The answer is likely "both," the researchers said.
At the American Geophysical Union (AGU) meeting in Washington, DC, yesterday, researchers reported the discovery of a previously unknown geochemical pathway by which the Earth can sequester water in its interior for billions of years and still release small amounts to the surface via plate tectonics, feeding our oceans from within.
Central to the study is the idea that rocks that appear dry to the human eye can contain water in the form of hydrogen atoms trapped inside natural voids and crystal defects.
Oxygen is plentiful in minerals, so when a mineral contains some hydrogen, certain chemical reactions can free the hydrogen to bond with the oxygen and make water.

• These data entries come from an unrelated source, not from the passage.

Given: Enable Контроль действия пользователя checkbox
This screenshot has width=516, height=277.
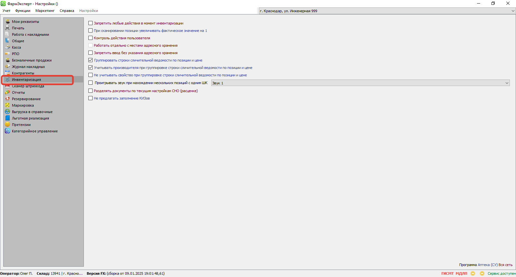Looking at the screenshot, I should 91,38.
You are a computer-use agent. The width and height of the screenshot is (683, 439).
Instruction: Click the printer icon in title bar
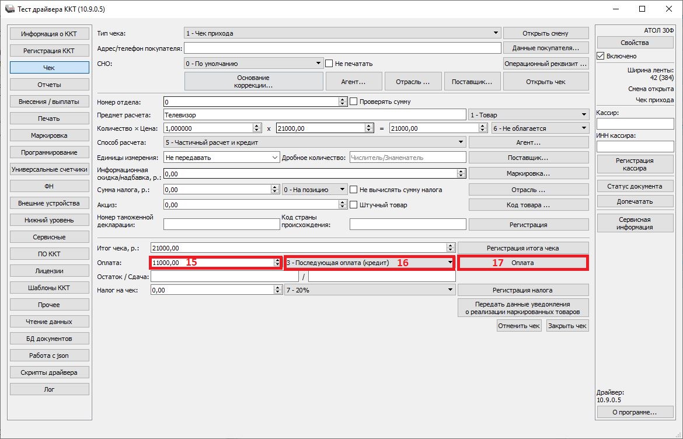[x=9, y=9]
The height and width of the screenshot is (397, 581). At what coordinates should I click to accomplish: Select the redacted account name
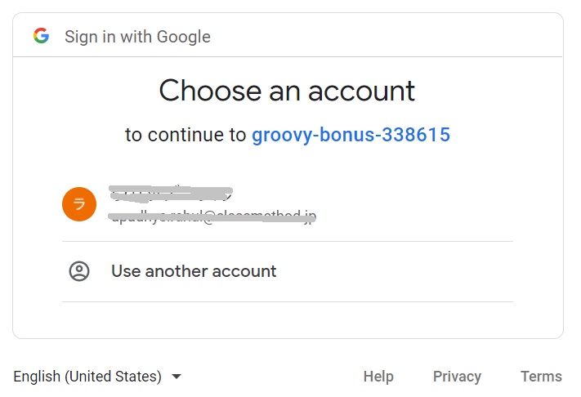171,194
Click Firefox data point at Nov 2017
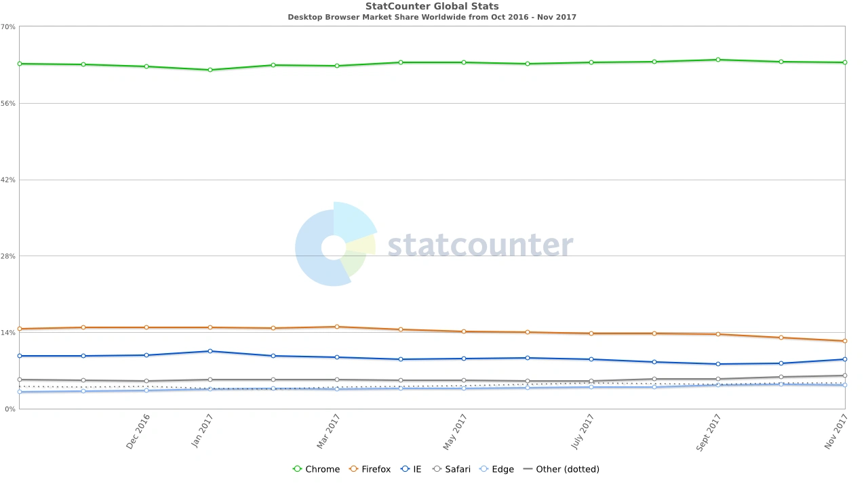The image size is (868, 488). tap(845, 341)

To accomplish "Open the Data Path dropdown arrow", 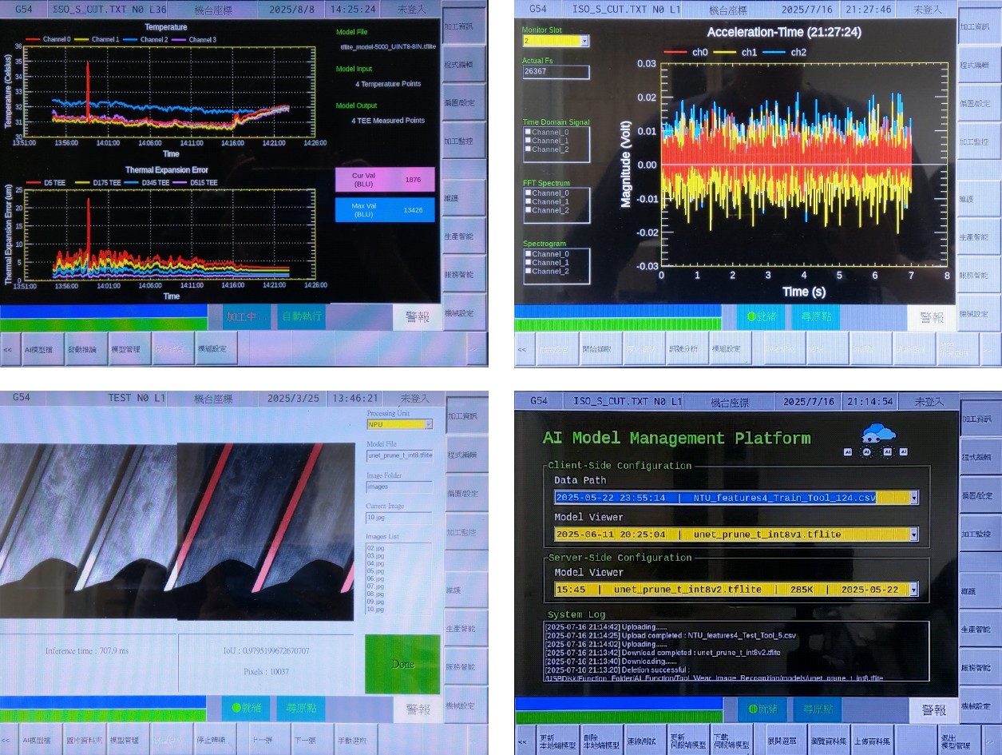I will point(913,498).
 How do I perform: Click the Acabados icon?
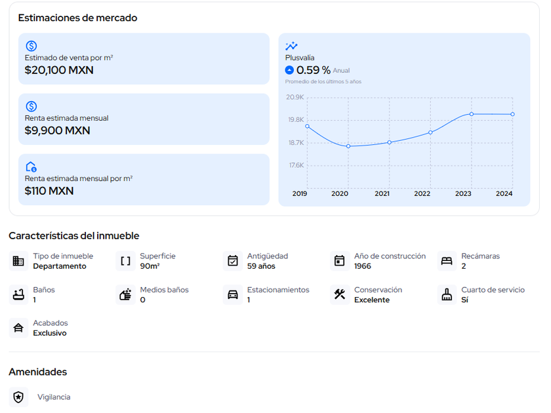(x=18, y=328)
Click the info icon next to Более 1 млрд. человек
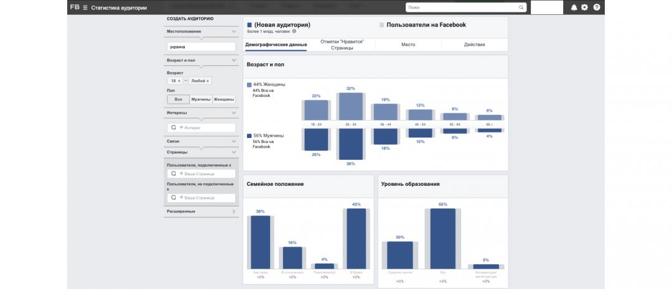Image resolution: width=672 pixels, height=289 pixels. coord(294,31)
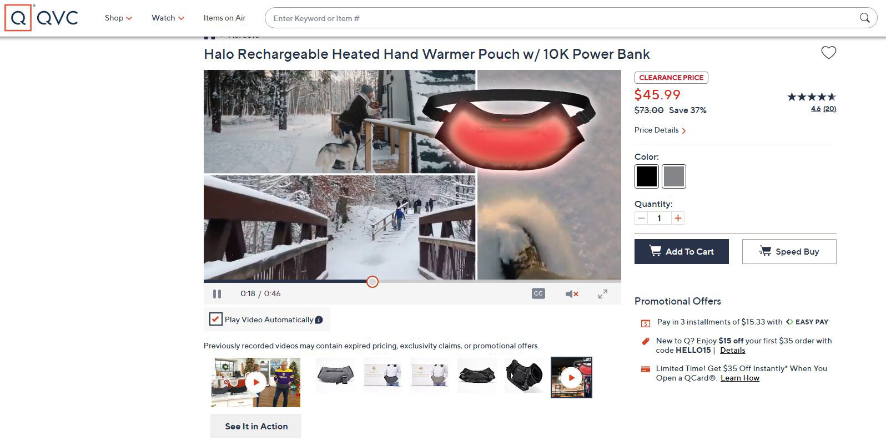Click the search keyword input field
The image size is (886, 446).
tap(562, 18)
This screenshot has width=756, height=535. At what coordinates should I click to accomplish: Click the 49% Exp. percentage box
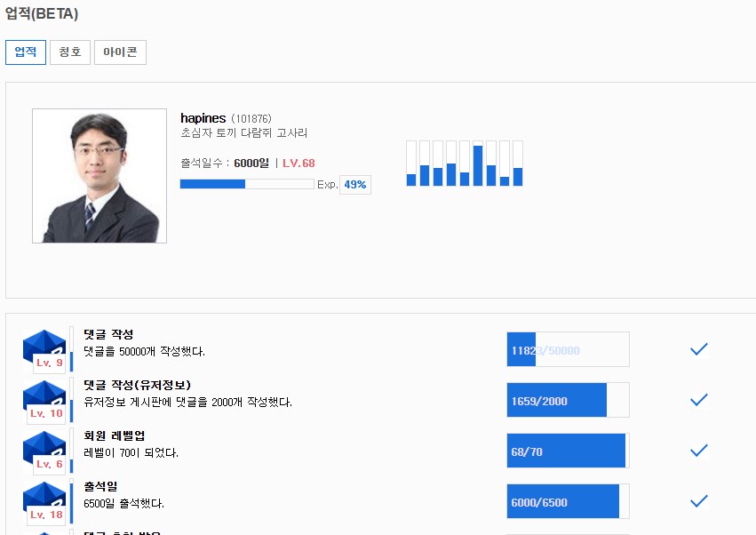[x=355, y=185]
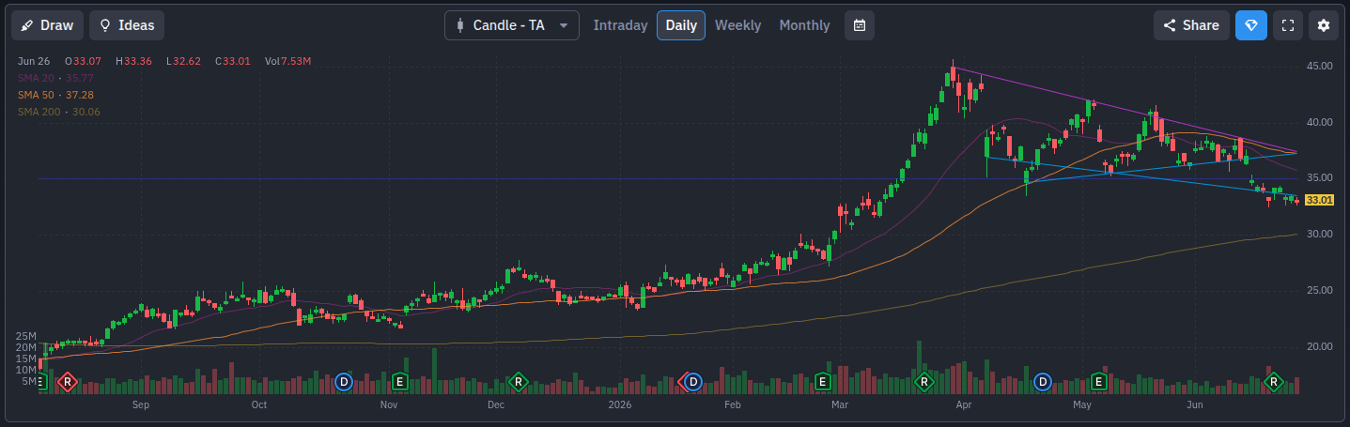
Task: Select the Daily timeframe
Action: (x=681, y=25)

In a lab at Ohio State, the researchers compress different minerals that are common to the mantle and subject them to high pressures and temperatures using a diamond anvil cell - a device that squeezes a tiny sample of material between two diamonds and heats it with a laser - to simulate conditions in the deep Earth.
They examine how the minerals' crystal structures change as they are compressed, and use that information to gauge the minerals' relative capacities for storing hydrogen.
A recent research found that ringwoodite, a form of olivine, contains enough hydrogen to make it a good candidate for deep-earth water storage.
So Panero and Pigott focused their study on the depth where ringwoodite is found - a place 523-804 km below the surface that researchers call the 'transition zone' - as the most likely region that can hold a planet's worth of water.